• [Objective] Reproduce exactly the part of the lines below that opens with the line containing "2172x1224 pixels." and runs through the last line. Leave the pictures out of your copy.

· · · ·

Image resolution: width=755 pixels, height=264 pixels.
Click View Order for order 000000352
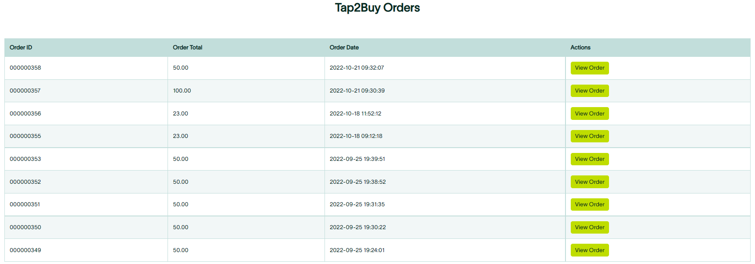click(x=589, y=182)
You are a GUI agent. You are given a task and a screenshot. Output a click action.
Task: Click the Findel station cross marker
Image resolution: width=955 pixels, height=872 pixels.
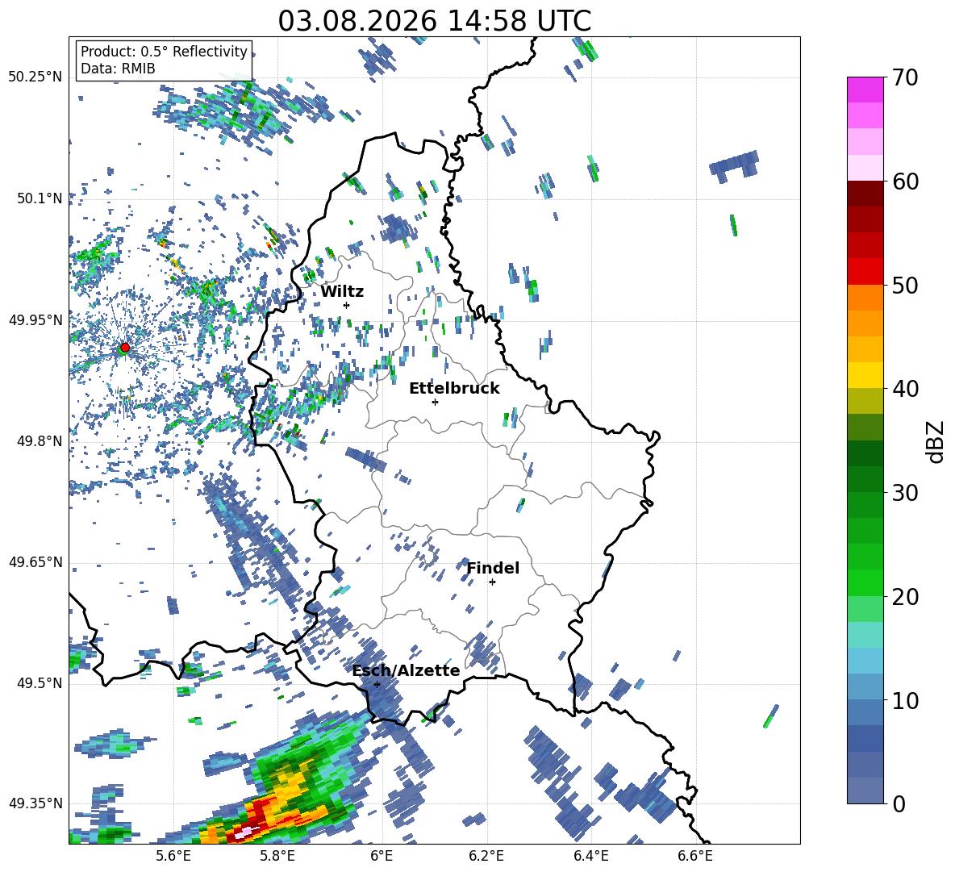(492, 582)
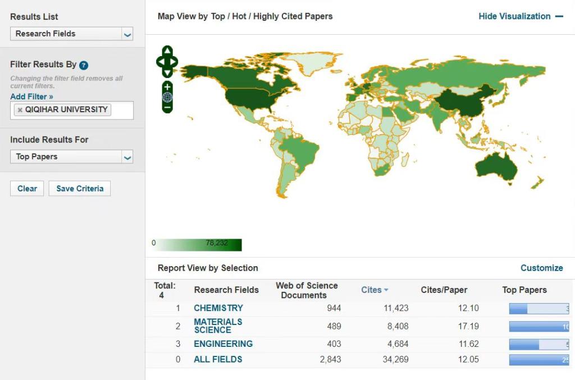Reset map to world view globe icon
The image size is (575, 380).
(x=167, y=97)
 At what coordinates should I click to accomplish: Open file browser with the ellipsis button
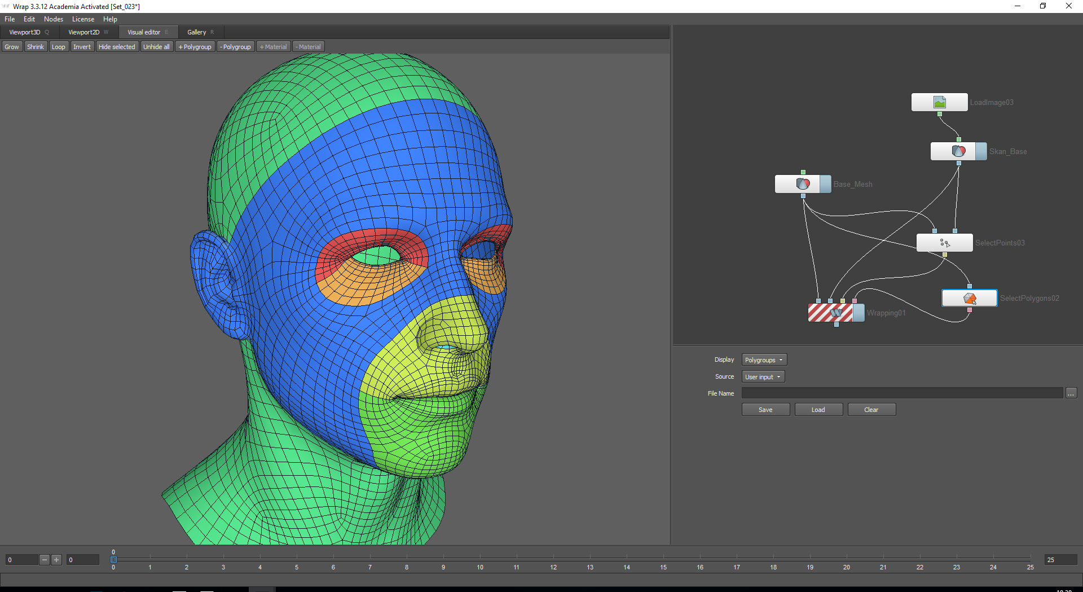(x=1071, y=393)
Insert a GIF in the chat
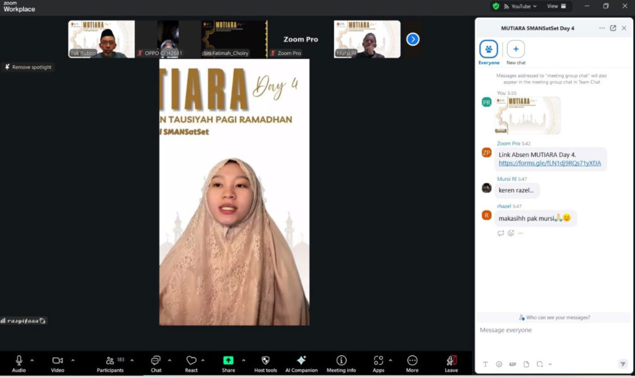The width and height of the screenshot is (635, 378). point(513,364)
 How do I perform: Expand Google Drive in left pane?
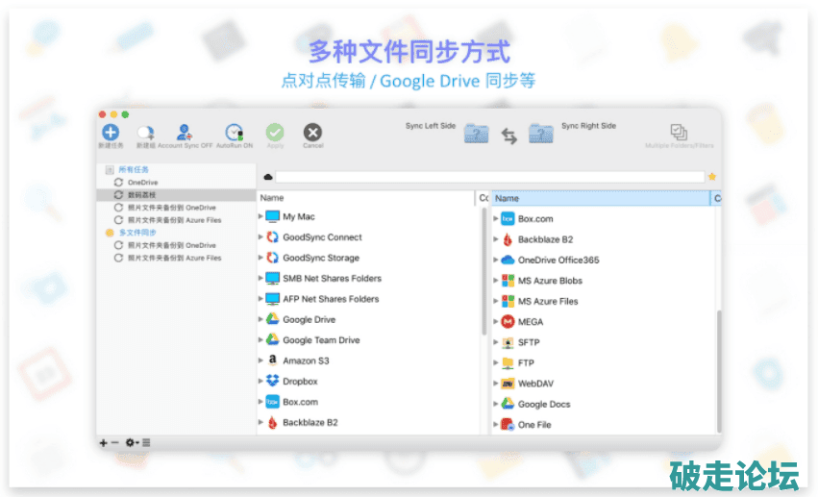(x=261, y=319)
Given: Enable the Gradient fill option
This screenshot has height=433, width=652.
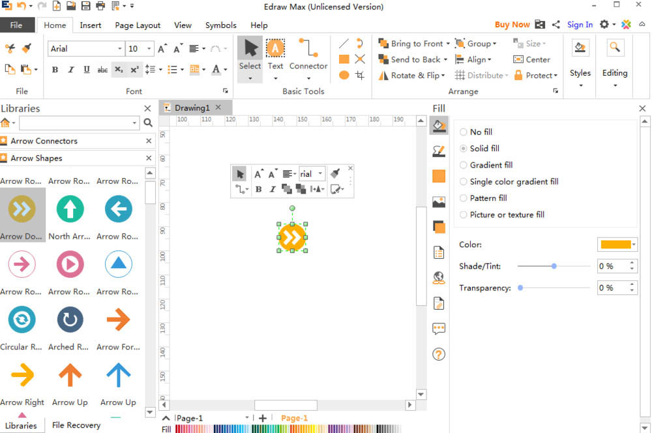Looking at the screenshot, I should [x=464, y=165].
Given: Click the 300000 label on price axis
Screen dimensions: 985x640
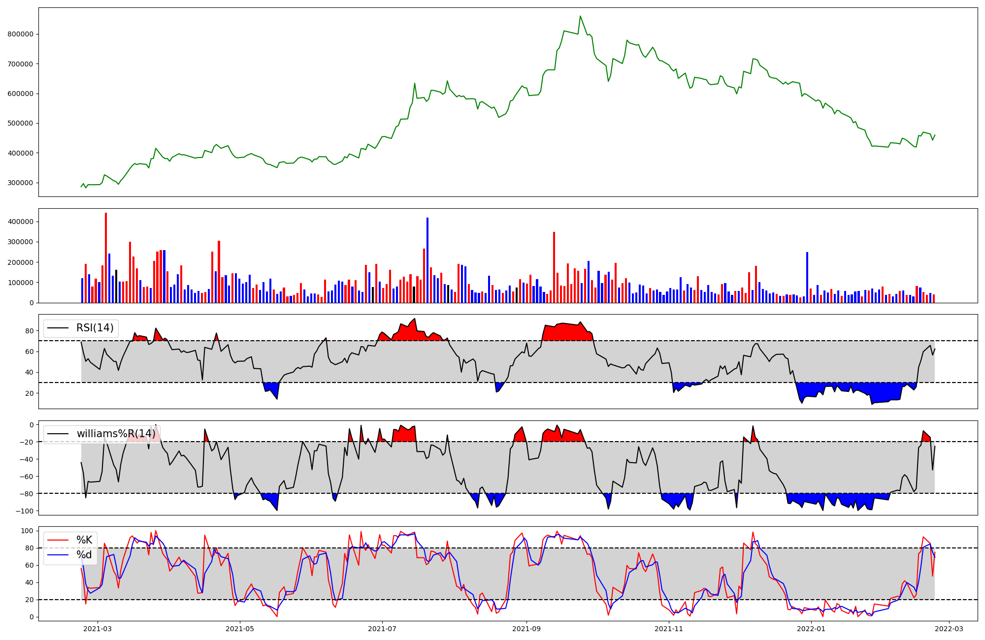Looking at the screenshot, I should (20, 183).
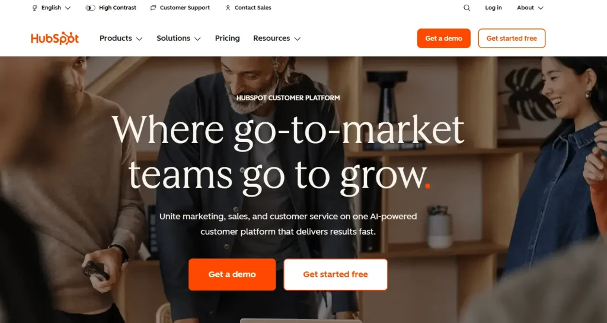Expand the Resources menu chevron
The height and width of the screenshot is (323, 607).
[298, 39]
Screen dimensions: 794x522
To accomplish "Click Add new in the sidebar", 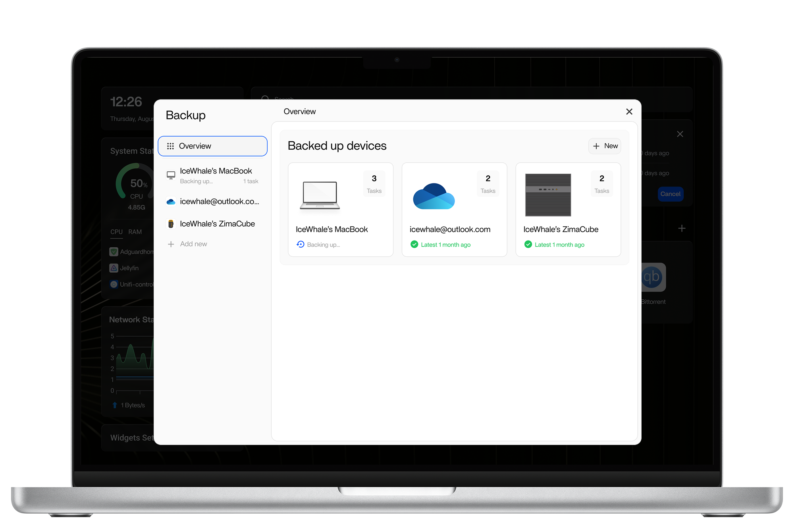I will point(193,244).
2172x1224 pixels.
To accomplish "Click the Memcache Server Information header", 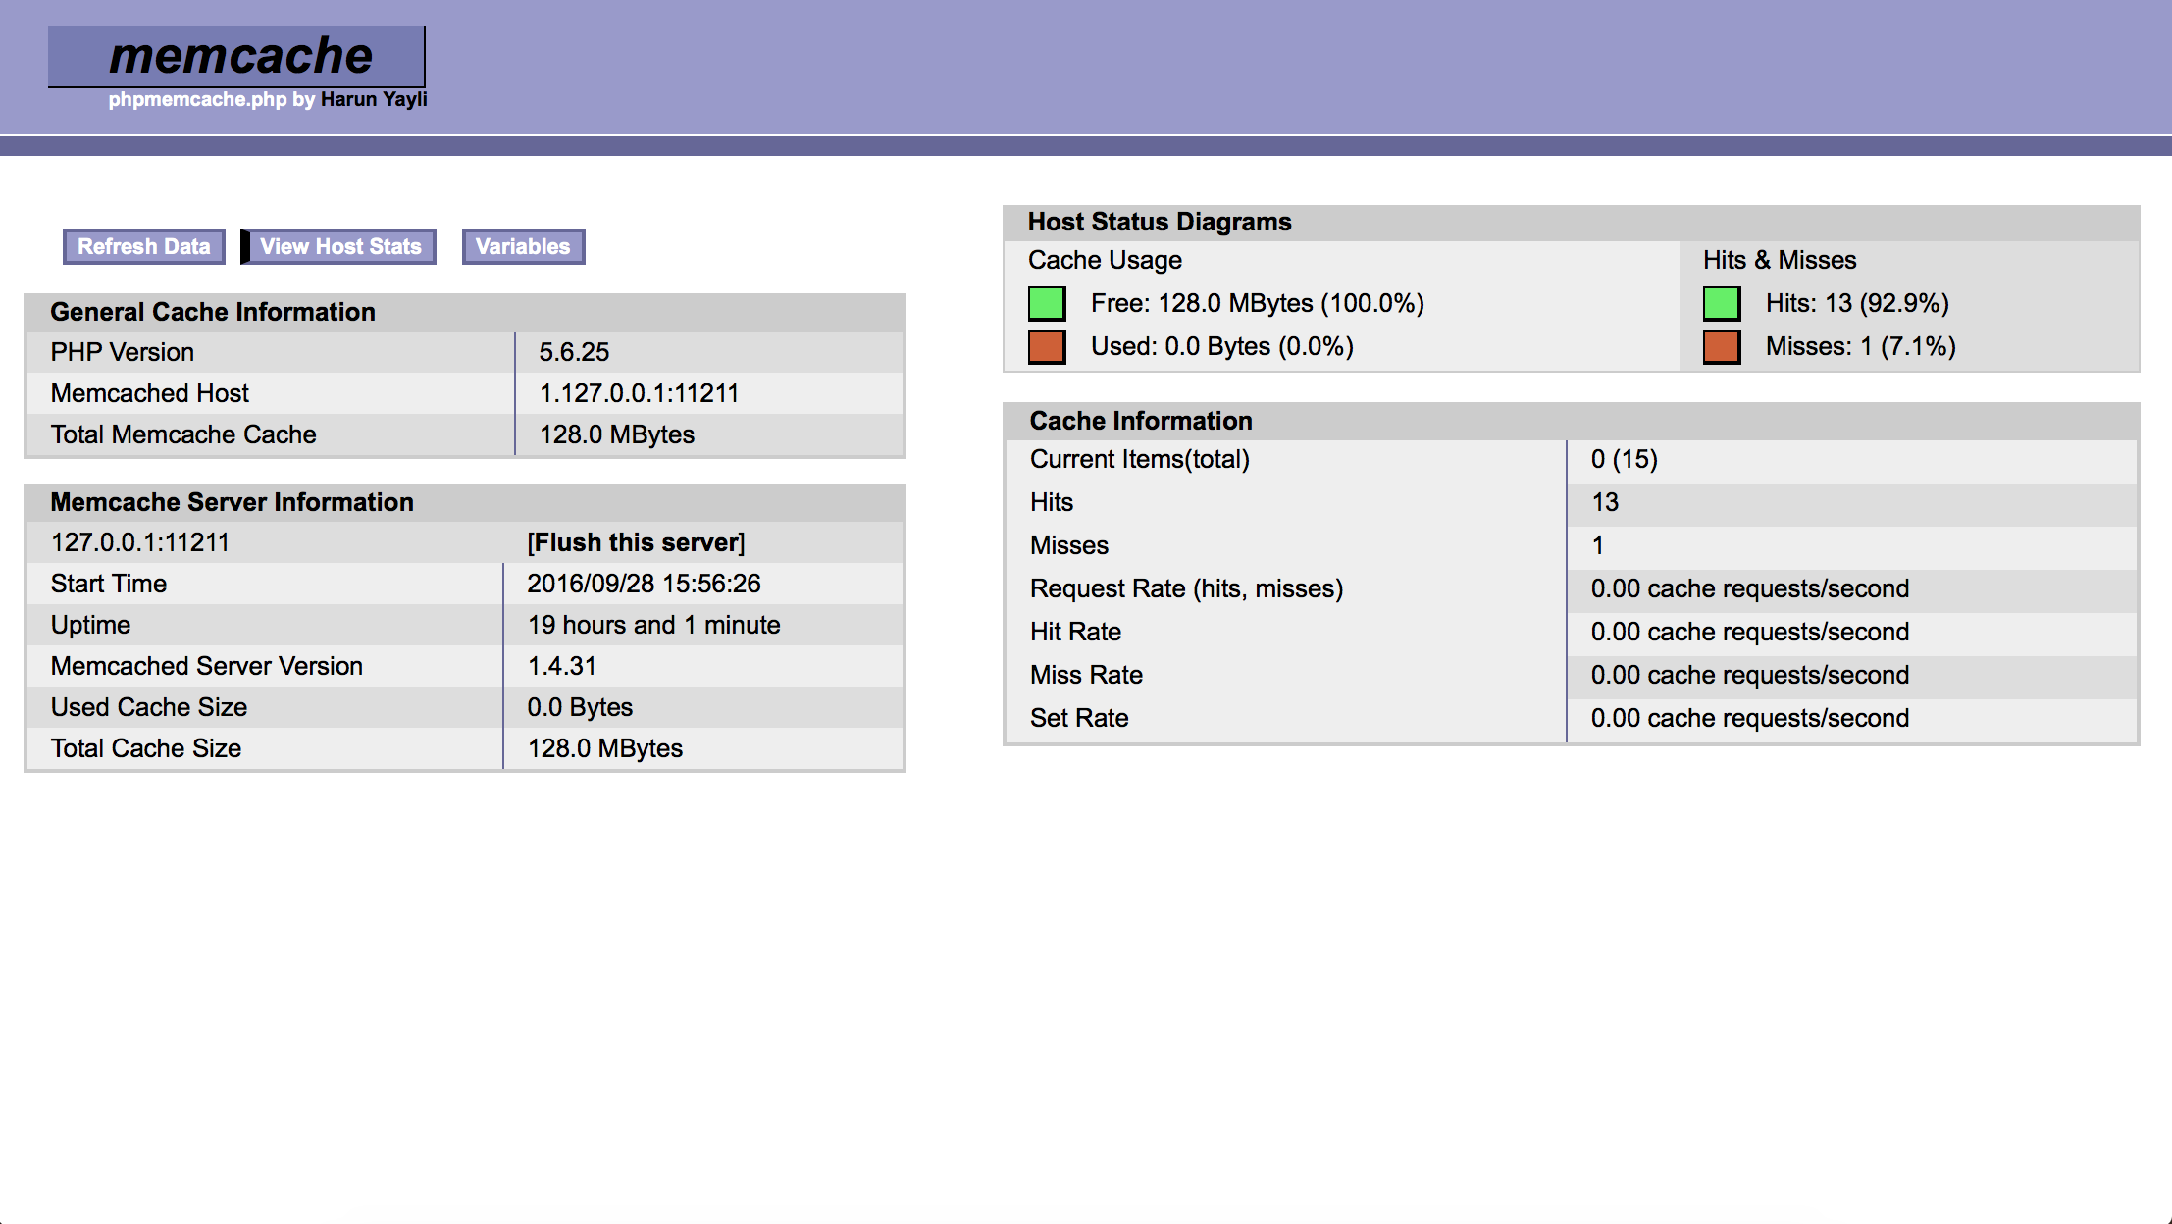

· · · ·

• [Written answer]
2172x1224 pixels.
To accomplish "Click the Memcache Server Information header", 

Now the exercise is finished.